Eli, thank you for pointing me to the thread. Very helpful to understand
the background.

Now I have better understanding about the problem. The change in the
thread wrapping consecutive bitfields into a group has the benefit for
loads of different bitfields to be merged. If the bitfield acceses are not
legal types like i8/i16/i32, the merge will be helpful. If the bitfield
acceses are legal type, we want to do the shrinking here.

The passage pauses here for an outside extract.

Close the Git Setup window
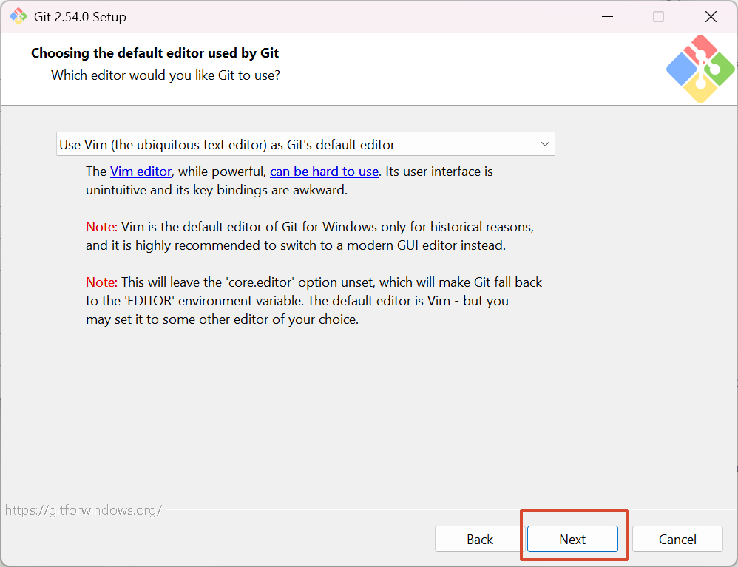Viewport: 738px width, 567px height. pyautogui.click(x=711, y=16)
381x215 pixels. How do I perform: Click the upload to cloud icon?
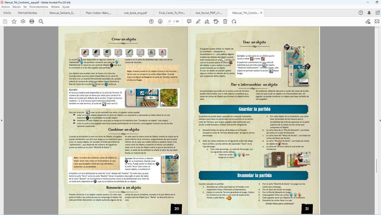click(23, 21)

However, for bitfield load/store merge (earlycse, gvn and even instcombine
can do such merge, but gvn does it more thoroughly) and legal type bitfield
accesses shrinking, no matter which one happens first, it can make the
other one more difficult. Like if we do legal type bitfield accesses
shrinking first, the shrinked load/store will block other bitfield
load/store from the same bitfield groups to merge. If we do bitfield
load/store merge first, we will face the problems described previously: 1.
we need memoryssa in safety check. 2. The pattern matching becomes more
difficult.

After some thought, I think it is still better to do the bitfield shrinking
later. To make the shrinking still effective, for the case below, 1. I need
to use memoryssa to check there is no alias mem write between the load and
the store below. 2. I need to extend the existing pattern match to handle
store(or(and(or(and...or(and(load Ptr, Value), Value1)..., ValueN), Ptr).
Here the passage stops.